Given data: Begin

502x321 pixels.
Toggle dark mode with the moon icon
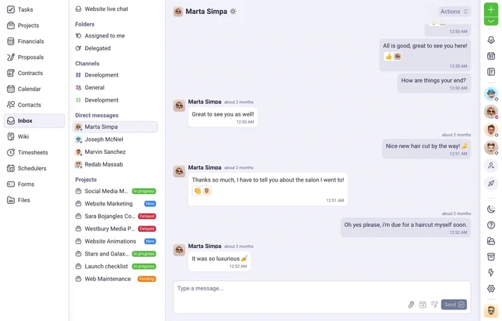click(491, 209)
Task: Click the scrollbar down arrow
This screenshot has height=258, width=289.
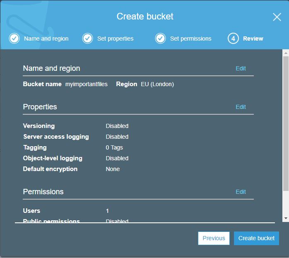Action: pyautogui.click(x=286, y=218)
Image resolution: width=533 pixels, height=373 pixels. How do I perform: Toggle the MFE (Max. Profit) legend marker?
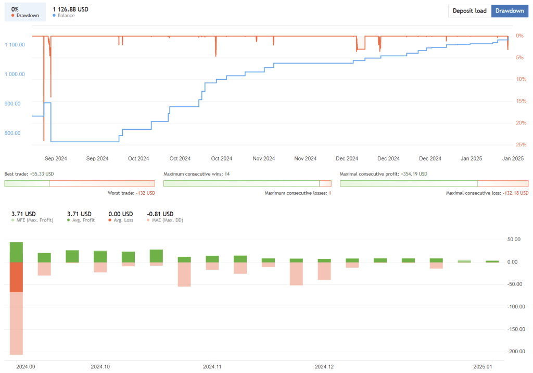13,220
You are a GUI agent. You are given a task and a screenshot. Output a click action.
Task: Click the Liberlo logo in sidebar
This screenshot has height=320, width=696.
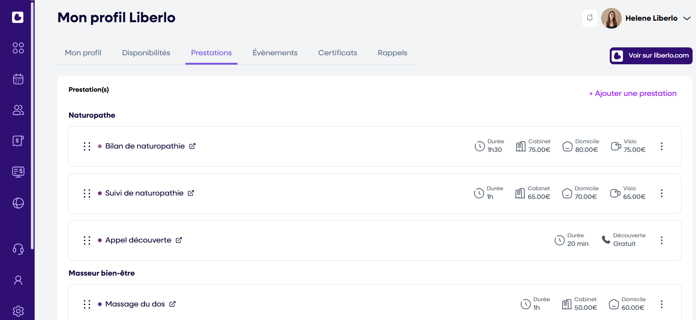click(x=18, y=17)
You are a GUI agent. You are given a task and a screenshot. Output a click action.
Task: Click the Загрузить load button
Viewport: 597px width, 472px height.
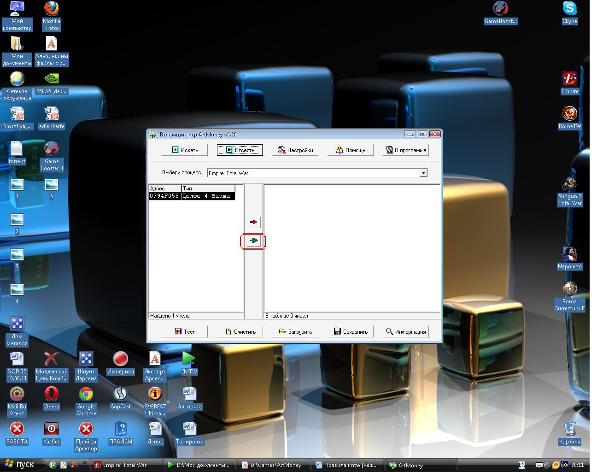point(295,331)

Given data: End

The whole listing above is to be printed again exactly; pictures stay out of it.

* Answer to this problem *
502x321 pixels.
Toggle dark mode with the moon icon
click(491, 209)
Task: Click the scrollbar down arrow
This screenshot has height=258, width=289.
Action: pyautogui.click(x=286, y=218)
Image resolution: width=533 pixels, height=373 pixels. How do I perform: Toggle the MFE (Max. Profit) legend marker?
13,220
You are a GUI agent. You are given a task and a screenshot. Output a click action.
Task: Click the Liberlo logo in sidebar
This screenshot has height=320, width=696.
click(x=18, y=17)
You are a GUI agent. You are given a task and a screenshot. Output a click action.
Task: Click the Загрузить load button
Viewport: 597px width, 472px height.
point(295,331)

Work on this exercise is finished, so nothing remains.